═══ SOURCE DOCUMENT ═══
The aid budget has been restructured in the budget proposal for 2021, and NOK 230 million has been moved to the regional allocations budget item for use to support continued health efforts in partner countries.
‘The Government has given high priority to global health in Norway’s development cooperation for many years. In the fight against Covid-19, we are seeking to ensure that all countries have equal access to vaccines, treatments and tests. At the same time, Norway is working to improve health systems and to prevent efforts to deal with other diseases and combat hunger from derailing as a result of the pandemic. We will help those who are most in need, work towards the Sustainable Development Goals, and seek to leave no one behind,’ Mr Ulstein said.
Norway is one of the largest donors to Gavi, the Vaccine Alliance, which works to improve access to vaccines and strengthen vaccination programmes and health systems in low-income countries. In the budget proposal for 2021, the Government has proposed entering into an agreement with Gavi on the provision of NOK 10.25 billion in funding, to be disbursed in the period 2021–2030.
The Coalition for Epidemic Preparedness Innovations (Cepi) has delivered promising results in its work to develop a Covid-19 vaccine. Norway has allocated NOK 1.6 billion to Cepi for the period 2017–2025. In addition, Norway has earmarked NOK 2 billion for Covid-19-related efforts for the period 2021–2030.
‘Supporting the development of an effective vaccine and ensuring that everyone, regardless of their level of income, has access to it are the Government’s top priorities. Until we have a vaccine, the most important health measures we can take to combat the pandemic are infection control measures in local communities, and testing, tracing and isolation of individuals. These measures have major social, economic and health-related impacts, particularly for vulnerable groups, such as women and children, and the poorest people. Our global health efforts are therefore also an important part of the fight against increasing poverty,’ Mr Ulstein said.
The Government is seeking to increase the focus on non-communicable diseases, which account for 70 % of the disease burden and premature deaths worldwide.
‘Non-communicable diseases are a major cause of chronic poverty. Norway was the first country in the world to present a strategy on combating non-communicable diseases in the context of national development policy, and this work will continue to be a priority in 2021,’ Mr Ulstein said.
Norway’s efforts in the field of sexual and reproductive health and rights have improved access to contraception for women, and have helped to ensure that fewer women die in childbirth or as result of unsafe abortions. The Covid-19 crisis has reduced access to sexual and reproductive health and rights, and has led to an increase in child marriages and teenage pregnancies. The Government will continue to give priority to efforts in this area.
═══ EXTRACTED RECORDS ═══
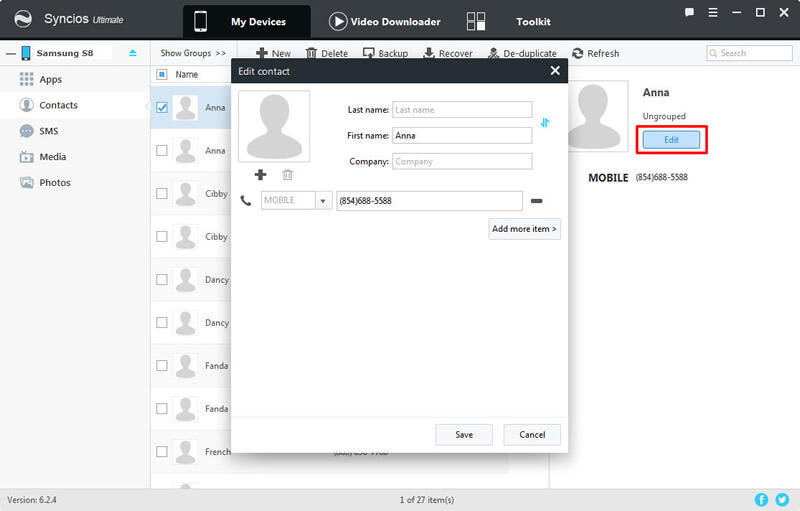Screen dimensions: 800x511
Task: Click the Last name input field
Action: coord(461,110)
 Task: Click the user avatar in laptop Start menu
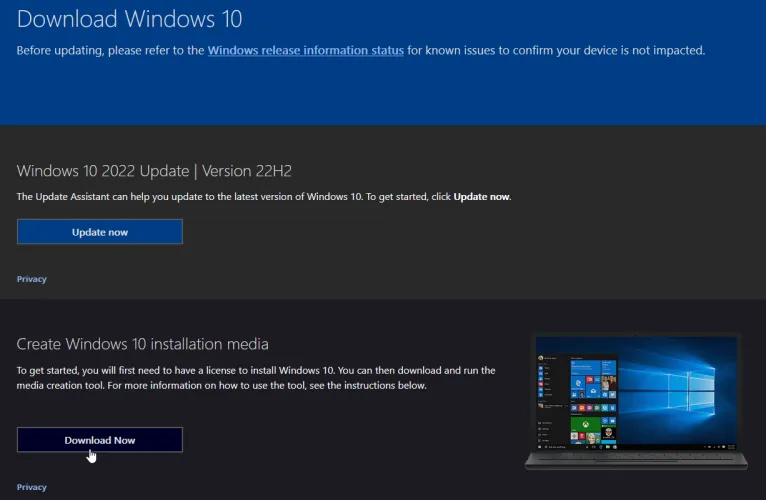tap(540, 357)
═══
- [EXERCISE REQUIREMENTS]
1. Reproduce the passage of the text on Norway's global health aid starting with "The Coalition for" and going on through "for the period 2021–2030.".
2. According to the text on Norway's global health aid, how much funding has the Government proposed providing to Gavi for the period 2021–2030?

- [SOLUTIONS TO THE TASKS]
1.
The Coalition for Epidemic Preparedness Innovations (Cepi) has delivered promising results in its work to develop a Covid-19 vaccine. Norway has allocated NOK 1.6 billion to Cepi for the period 2017–2025. In addition, Norway has earmarked NOK 2 billion for Covid-19-related efforts for the period 2021–2030.

2. NOK 10.25 billion.